Water towns such as Zhujiajiao, Qibao and Tongli are just an hour or two from Shanghai, the right distance for a weekend escape from hectic city life. Being close together, though, they’re all somewhat similar and face challenges distinguishing themselves. All of them have white walled and grey brick buildings lining their canals. They all sell ceramics, batik textiles, wood carvings and local snacks. They all draw attention to the homes of a few famous former residents. This model of an ancient town as a living museum is just too boring for younger people, whose main means of engagement is consumption of new things and experiences.
Wuzhen, a busy water town two hours from Shanghai, is pioneering new ways to attract people.
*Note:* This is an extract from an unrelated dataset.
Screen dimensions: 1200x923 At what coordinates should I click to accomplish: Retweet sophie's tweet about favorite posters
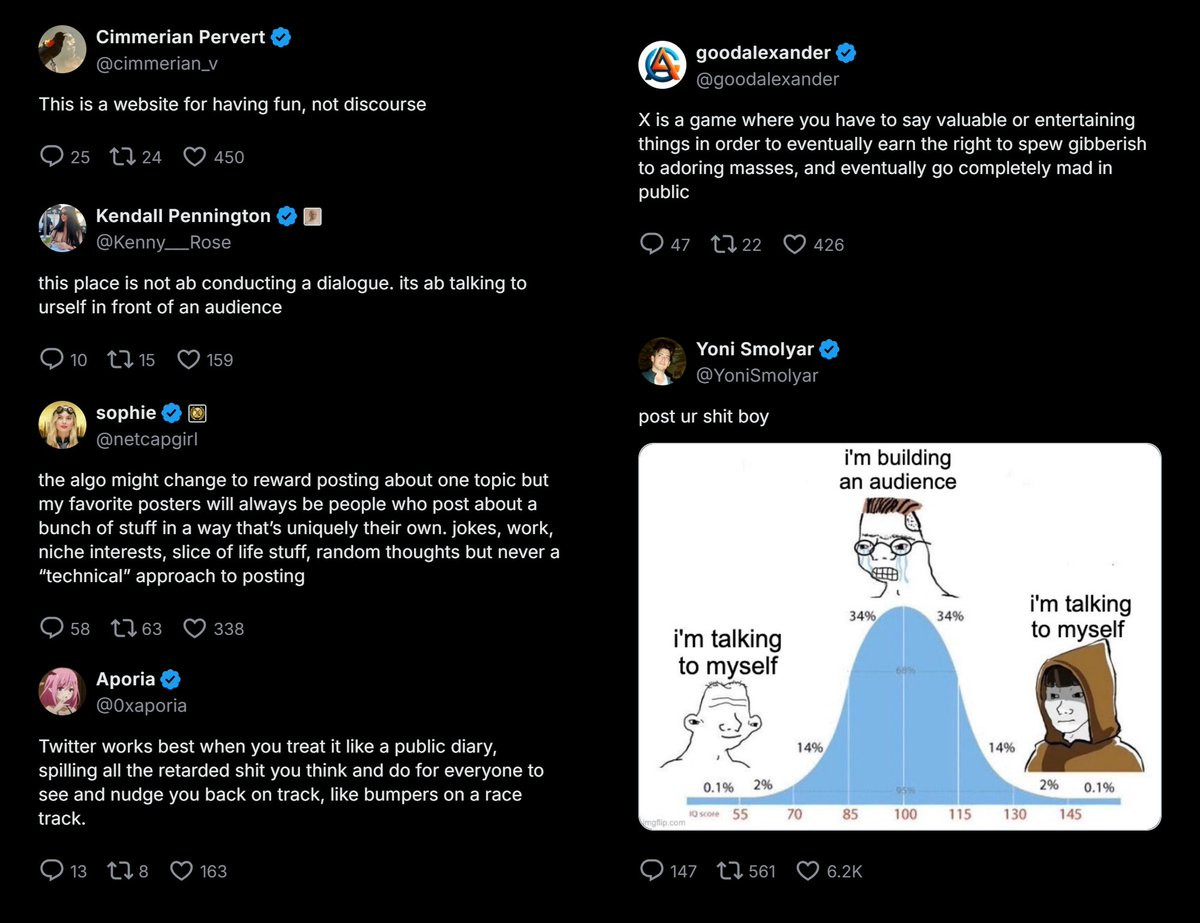[124, 628]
It previously hosted a stage play festival featuring some of China’s top theatre directors, and this year it’s home to an art exhibition, Utopias and Heterotopias, inviting leading international artists to create site-specific works. The event is attracting more and more young people. Similarly, Zhujiajiao established an ongoing contemporary music performance by composer Tan Dun in a "Ming dynasty-style house" in 2012, while blockbuster film director Zhang Yimou's created his Impressions Liu Sanjieshow for Yangshuo.
Chinese people are passionate about art experiences and art-related products, something retail spaces such as K11 have already cashed in on. But the use of art as a means to other ends is distorting its meaning. In the short term, contemporary art can draw crowds to these ancient towns, but in China’s accelerated culture, with trends changing constantly, how long will it last?